*AIM OF THE EXERCISE:*
Rename "checkbox" to "tick box" in everything from the line containing "Click the Vidrio Tem bar in cost chart" down to the line containing "click(x=285, y=272)", and give back only those lines with nothing else changed.

*SUPPLIED ENTRIES:*
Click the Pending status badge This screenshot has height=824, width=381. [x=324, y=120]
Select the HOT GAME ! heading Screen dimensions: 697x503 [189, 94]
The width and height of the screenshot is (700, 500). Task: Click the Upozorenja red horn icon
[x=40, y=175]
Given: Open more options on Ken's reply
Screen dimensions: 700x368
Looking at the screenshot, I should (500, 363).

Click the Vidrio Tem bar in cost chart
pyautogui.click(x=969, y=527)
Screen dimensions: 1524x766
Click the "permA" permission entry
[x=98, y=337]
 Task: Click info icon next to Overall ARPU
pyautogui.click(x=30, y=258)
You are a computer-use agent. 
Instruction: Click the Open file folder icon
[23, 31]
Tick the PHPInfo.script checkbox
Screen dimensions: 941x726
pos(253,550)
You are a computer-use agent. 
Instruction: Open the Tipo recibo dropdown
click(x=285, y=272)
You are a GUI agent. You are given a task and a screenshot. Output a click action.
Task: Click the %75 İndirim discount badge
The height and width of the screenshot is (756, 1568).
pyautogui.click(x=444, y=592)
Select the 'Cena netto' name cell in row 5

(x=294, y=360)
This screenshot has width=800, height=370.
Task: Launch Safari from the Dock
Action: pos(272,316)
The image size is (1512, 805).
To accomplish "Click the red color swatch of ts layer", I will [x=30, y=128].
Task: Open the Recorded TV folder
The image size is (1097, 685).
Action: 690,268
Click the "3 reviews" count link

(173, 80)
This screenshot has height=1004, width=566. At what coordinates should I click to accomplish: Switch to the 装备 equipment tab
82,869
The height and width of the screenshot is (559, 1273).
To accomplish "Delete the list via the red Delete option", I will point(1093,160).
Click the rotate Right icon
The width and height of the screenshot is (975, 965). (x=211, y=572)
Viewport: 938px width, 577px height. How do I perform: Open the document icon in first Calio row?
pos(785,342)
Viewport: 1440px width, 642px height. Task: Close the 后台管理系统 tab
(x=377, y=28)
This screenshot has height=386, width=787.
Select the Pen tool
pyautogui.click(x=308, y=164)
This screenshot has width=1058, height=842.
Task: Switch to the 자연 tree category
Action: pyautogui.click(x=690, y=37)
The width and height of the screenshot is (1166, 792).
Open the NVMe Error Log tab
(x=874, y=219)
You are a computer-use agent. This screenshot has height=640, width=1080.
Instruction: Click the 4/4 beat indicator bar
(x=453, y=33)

*FULL RESPONSE:*
Click the Vidrio Tem bar in cost chart
pyautogui.click(x=969, y=527)
Screen dimensions: 1524x766
Click the "permA" permission entry
[x=98, y=337]
 Task: Click info icon next to Overall ARPU
pyautogui.click(x=30, y=258)
You are a computer-use agent. 
Instruction: Click the Open file folder icon
[23, 31]
Tick the PHPInfo.script tick box
Screen dimensions: 941x726
pos(253,550)
You are a computer-use agent. 
Instruction: Open the Tipo recibo dropdown
click(x=285, y=272)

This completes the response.